Erection layout plans show the precast members at each floor looking down and they are useful for indicating precast concrete beams, slab, columns and walls. Sections and details must be marked on the plans. Erection elevations are views that look directly at the structure and are usually taken from the outside looking in (picture 4). Erection details are blow up sections which show all the information to make a connection between precast concrete elements or to other structures. Embed plans and anchor bolt plans are used to show the location of embeds and anchors placed in the foundation or structure for the purpose of connecting the precast elements. The hardware drawings will show the details of inserts and embeds required to be placed inside the precast member when it is manufactured.
Precast Element And Reinforcement Details (Production Drawings)
The precast production drawings are used in the precast plant to manufacture the precast concrete members. These drawings must show each precast member including all the specifications, details, dimensions, inserts, reinforcement details, finishing etc.
The precast element form detail drawings (piece drawings) shows the precast piece in the position from which the precast plant personnel will view it or cast it (casting view). Various views like top, bottom and side views have to be added on the drawing (picture 5). Separate sections and blow up details should be used to clarify any complicated areas. Inserts that are required for connections and lifting have to be shown and provisions for MEP services have to be detailed and specified. Concrete surface finishing has to be specified and marked with symbols on the drawing.
The reinforcement drawings will show the reinforcement required inside the precast element (picture 6). These drawings should show all the necessary information so that they can prepare a reinforcement cage which will fit into the form. Size and location of reinforcing bars (rebars) and welded wire mesh has to be shown in plans, elevations and sections. Blow up details shall be prepared for clarification of areas with reinforcement congestion. Bar bending schedules can be added on the reinforcement drawings which will show the bar mark, bar shape code, size and type of rebar, total number of bars, bar length, bar bending dimensions and total weight.

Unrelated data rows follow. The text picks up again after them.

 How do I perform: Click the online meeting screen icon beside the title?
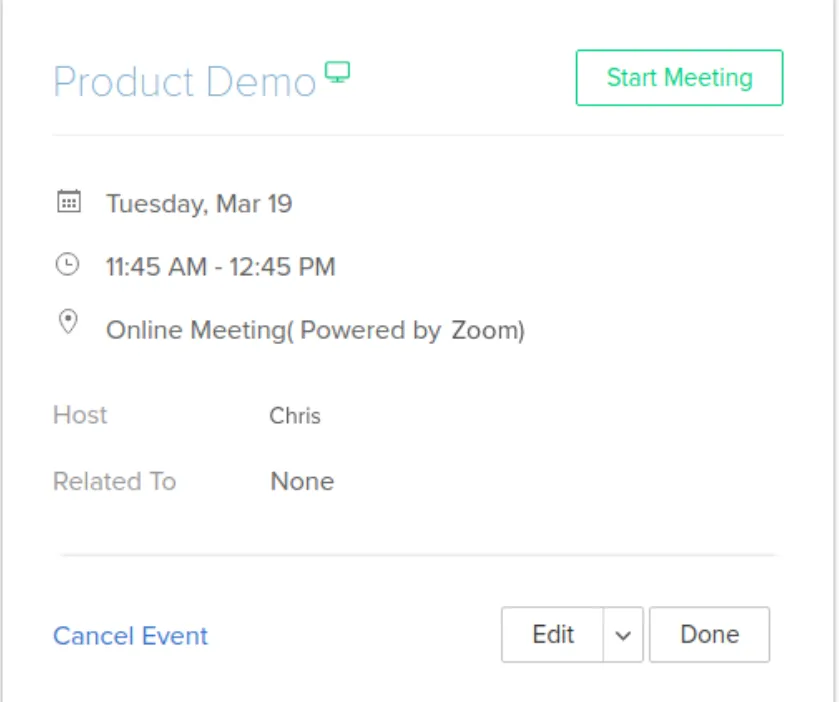[x=339, y=71]
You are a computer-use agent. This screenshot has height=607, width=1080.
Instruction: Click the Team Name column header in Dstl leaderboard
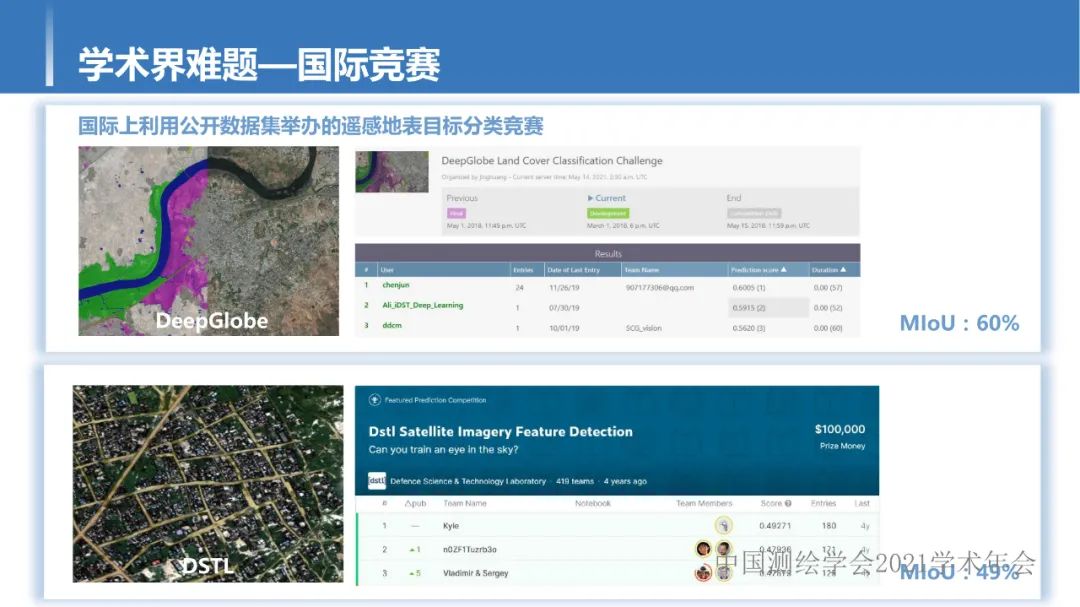(465, 503)
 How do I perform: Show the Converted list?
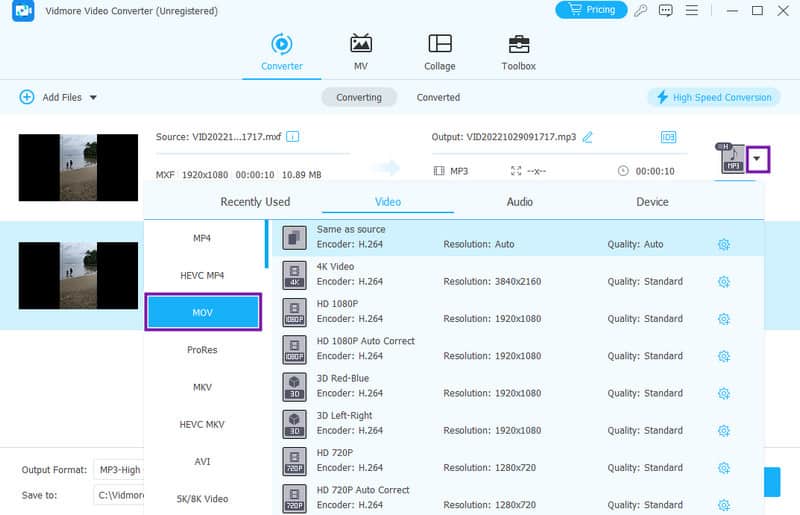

3D Modeling Of Precast Structures And BIM
Instead of using 2D CAD software to prepare the technical drawings it might be beneficial to utilize more advanced software to prepare accurate 3D digital models of the project from which drawings and other information can be generated and documented. A process called building information modelling (BIM) can be followed where all information is stored in 3D computer models. A BIM model can consist of all the virtual equivalents of the actual building components used to construct a building. These components have all the characteristics of their real counterparts. These intelligent components are the digital prototype of the physical building elements that allow us to simulate the building and understand its behavior in a digital environment way before the actual construction starts. Each consultant and subcontractor can model their building components in separate 3D models which can be integrated into a single model which includes all information (Pictures 7 and 8). From the digital 3D model the precast drawings like plans, sections and elevations can be generated as well as all the production drawings of each precast component can be prepared.
Precast Design Standards
IS 11447 Construction with large panel prefabricates
IS 15916 Building design and erection using prefabricated concrete
IS 15917 Building design and erection using mixed/composite construction
FIB 27 Seismic design of precast concrete building structures
FIB 43 Structural connections for precast concrete buildings
PCI Design Handbook USA – precast and prestressed concrete
CAE Guidelines for the use of structural precast concrete in buildings (New Zealand)